- Exercise requirements -
1. Translate this sentence from the May reading recap into French: "A young witch starts her own delivery business and finds independence and friendship in a seaside town."
2. Extend the May reading recap past its final line, matching its layout and tone.

- Article -
++++++++++++++++++++
May was a month of mixed moods and powerful stories. Some books were as comforting as a bedtime drink, while others cracked open bigger conversations about history, identity, and mortality. Here's a look at everything I read this month:
📘 The Little Prince, Antoine de Saint-Exupéry
A tender philosophical tale wrapped in a children's story about a young prince's journey through planets and people.
This may be a global favorite, but you don’t always have to love what others love. Still, it was nice—gentle, wistful, and okay in the best way.
🧹 Kiki’s Delivery Service, Eiko Kadono
A young witch starts her own delivery business and finds independence and friendship in a seaside town.
Reading this felt like drinking a warm cup of milk. Pure comfort.
++++++++++++++++++++
- Information supplied -
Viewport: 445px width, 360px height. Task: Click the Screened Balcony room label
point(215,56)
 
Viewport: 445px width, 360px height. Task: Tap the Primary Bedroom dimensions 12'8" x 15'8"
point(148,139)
++++++++++++++++++++
- Responses to the tasks -
1. Une jeune sorcière lance sa propre entreprise de livraison et trouve l'indépendance et l'amitié dans une ville au bord de la mer.

2.
🌿 The God of Small Things, Arundhati Roy
A haunting, nonlinear novel about forbidden love, caste, and childhood trauma in Kerala.
I get why this is famous—and I totally agree. Roy’s language is lush, her story devastating.
🌀 Life of Chuck, Stephen King (from If It Bleeds)
A surreal and touching meditation on life, death, and memory told in reverse.
I listened to the audiobook for this one and only this one—from If It Bleeds. And of course, in my head, Tom Hiddleston was Chuck. That made it even better.
✈️ Flights, Olga Tokarczuk
A genre-defying blend of travel writing, philosophy, and fragmented narratives about motion and stillness.
I vibe with Olga Tokarczuk. Deeply. Her voice, her pace, her thoughts—yes.
⚖️ The Doctor and the Saint, Arundhati Roy
A nonfiction essay interrogating Gandhi’s legacy and contrasting it with B.R. Ambedkar’s radical politics.
The doctor is B.R. Ambedkar, and the saint is Gandhi. This is bold, necessary nonfiction—and I’ll be sharing more thoughts on this in another post.
🕯️ Heart Lamp: Selected Stories, Banu Mushtaq
A luminous collection exploring grief, faith, and resistance through the voices of Indian Muslim women.
Winner of the International Booker Prize 2025, and I see why. These stories burn.
Happy reading!
(^人^)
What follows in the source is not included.